Although the entries contain pictures, only their text goes into the copy, set down exactly.

▸ Collected data:
--------------------------------

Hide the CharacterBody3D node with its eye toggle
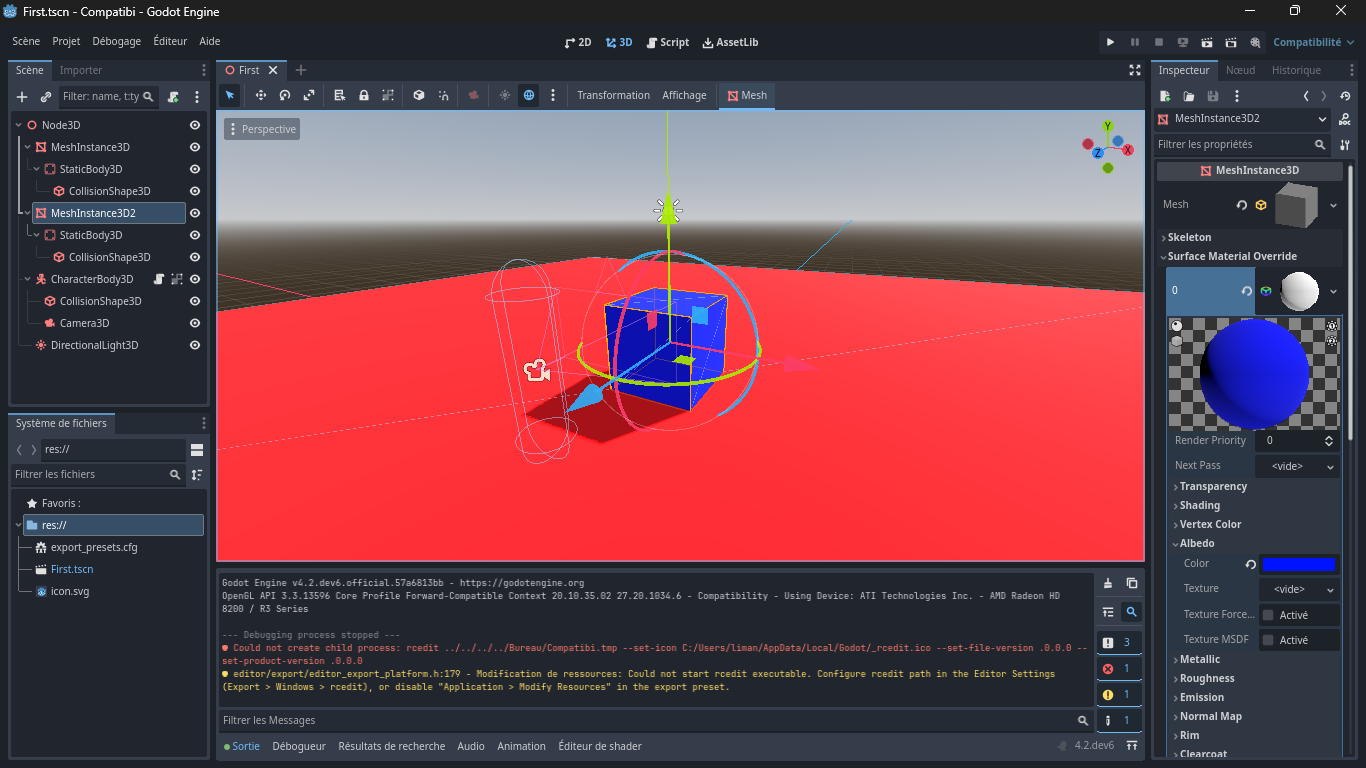The image size is (1366, 768). 194,279
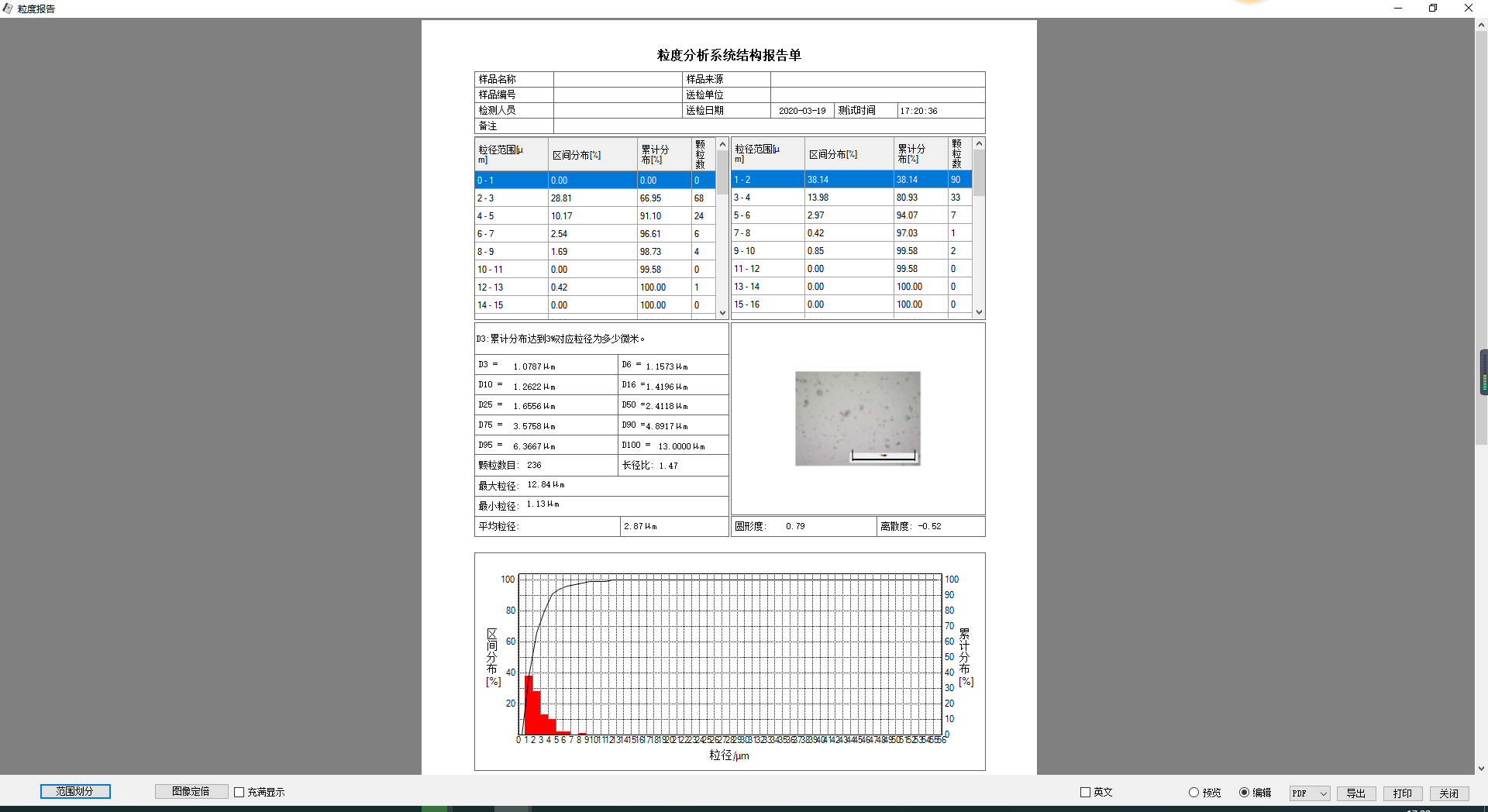Viewport: 1488px width, 812px height.
Task: Click the 导出 export button
Action: (1355, 793)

--------------------------------

▸ Result:
Hide the CharacterBody3D node with its eye toggle
The image size is (1366, 768). 194,279
Viewport: 1488px width, 812px height.
Task: Click the 导出 export button
Action: (1355, 793)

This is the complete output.